Genre: Comedy Running Time: 1 hr. 30 min.
Release Date: August 24th, 2007 MPAA Rating: PG
Director: Steve Bendelack Actors: Rowan Atkinson, Emma de Caunes, Willem Dafoe, Karel Roden, Max Baldry, Steve Pemberton, Lily Atkinson
ome may be put off by Mr. Bean’s bizarre mannerisms, unintelligible gibberish, and eccentric face contortions, but anyone familiar with Rowan Atkinson’s now-classic British TV show will probably embrace yet another theatrical appearance by the perpetually-suited, wordless buffoon. This particular story is simply a gimmick to allow Bean to traverse French terrain and wind up in awkward situations, most of which are almost completely devoid of humor and originality. It’s still Mr. Bean, but it has lost the creativity, barely passing as a tribute to Jacques Tati’s “Mr. Hulot’s Holiday” (the film was originally titled “Mr. Bean’s Holiday,” then switched to “Mr. Bean’s Vacation” for American audiences).

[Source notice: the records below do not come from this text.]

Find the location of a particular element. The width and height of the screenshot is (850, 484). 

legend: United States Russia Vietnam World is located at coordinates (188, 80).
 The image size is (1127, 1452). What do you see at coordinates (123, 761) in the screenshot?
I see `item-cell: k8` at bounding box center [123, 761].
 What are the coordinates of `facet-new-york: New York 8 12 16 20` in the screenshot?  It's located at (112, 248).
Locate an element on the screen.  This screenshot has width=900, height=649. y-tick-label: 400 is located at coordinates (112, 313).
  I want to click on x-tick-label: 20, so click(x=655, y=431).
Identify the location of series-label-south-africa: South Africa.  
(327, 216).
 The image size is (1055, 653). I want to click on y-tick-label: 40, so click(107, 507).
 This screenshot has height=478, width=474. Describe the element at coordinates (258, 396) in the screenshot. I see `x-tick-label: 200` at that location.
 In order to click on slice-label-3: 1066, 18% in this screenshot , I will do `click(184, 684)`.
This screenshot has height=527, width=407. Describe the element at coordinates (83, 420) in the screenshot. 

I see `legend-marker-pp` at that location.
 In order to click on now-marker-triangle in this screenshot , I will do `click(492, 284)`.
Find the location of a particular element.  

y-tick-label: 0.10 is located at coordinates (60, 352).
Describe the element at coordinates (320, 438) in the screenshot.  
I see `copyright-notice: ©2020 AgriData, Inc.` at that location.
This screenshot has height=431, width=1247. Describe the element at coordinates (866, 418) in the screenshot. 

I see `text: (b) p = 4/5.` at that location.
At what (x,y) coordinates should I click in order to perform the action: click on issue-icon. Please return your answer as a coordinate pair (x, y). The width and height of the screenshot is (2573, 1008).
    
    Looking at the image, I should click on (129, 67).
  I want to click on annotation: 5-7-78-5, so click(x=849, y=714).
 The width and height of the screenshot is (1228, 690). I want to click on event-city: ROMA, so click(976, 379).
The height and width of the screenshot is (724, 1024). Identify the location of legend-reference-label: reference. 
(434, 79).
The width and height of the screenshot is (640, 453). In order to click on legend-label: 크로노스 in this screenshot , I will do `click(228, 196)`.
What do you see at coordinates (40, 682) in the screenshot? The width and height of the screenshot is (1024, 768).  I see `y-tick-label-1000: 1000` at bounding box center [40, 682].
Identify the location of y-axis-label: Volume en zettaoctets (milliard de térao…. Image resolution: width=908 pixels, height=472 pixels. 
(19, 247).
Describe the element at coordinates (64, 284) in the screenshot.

In London in June, Mr. Bean (Rowan Atkinson) wins a trip to Cannes, France with a free camera – and proceeds to film his misadventure-filled vacation. His destination quickly gets sidetracked with the wrong taxi, an exquisite lunch, and a kid (Max Baldry) who lost his father at the previous stop of the Eurostar train. In an effort to help the boy reunite with his dad, Bean journeys with him – to Cannes, as luck and contrivance would have it (doubly so when he runs into Sabine, played by Emma de Caunes, also going to Cannes for the Film Festival premiere). Their only clue is a telephone number to call once they get there, except that it’s missing the last two digits, forcing them to exhaust every numeric combination via payphones – made more complex when Bean loses his wallet. The odd couple commences begging for change, performing on the streets, and stealing to gain the funds necessary to complete the trip. Of course, losing his bus ticket, hiking through the countryside, getting locked in an outhouse, crashing the set of a high-budget commercial (filmed by Willem Dafoe) and being mistaken for a kidnapper (coincidentally, the boy’s father is a judge at the festival), delays his progress considerably.
Most of the film is shown through the digital camera he wins along with the trip, which is simultaneously annoying and unnecessary – almost as out of place as the soundtrack, continually spouting contemporary alternative rock music. But Bean’s source of comedy is primarily pantomime, slapstick, and frantically prancing about the screen, nearly always accompanied by music. He tries to muster laughs by doing the most simplistic things with great discomfort and distress, such as eating seafood, trying to make a child smile, chasing a chicken down a crowded sidewalk, falling asleep at the wheel, or parading around in drag, all without any real success.
He’s essentially a grown man with the mind of a small child. Occasionally it’s funny, but mostly it’s immature and idiotic. The film harkens back to the art of silent filmmaking, particularly Chaplin and Keaton, with visual gags and comedy replacing almost all of the dialogue. With the strictly British Mr. Bean planted in a foreign France, the necessity for dialogue is markedly reduced. Unfortunately, it would take a movie much more brilliant than this to entertain modern audiences with a now defunct art form. The fake art film “Playback Time” starring Carson Clay (Dafoe), which plays briefly at the festival, is momentarily more hilarious than the actual movie, only to be forgotten by the atrocious song-and-dance finale. This is extraordinarily unfortunate.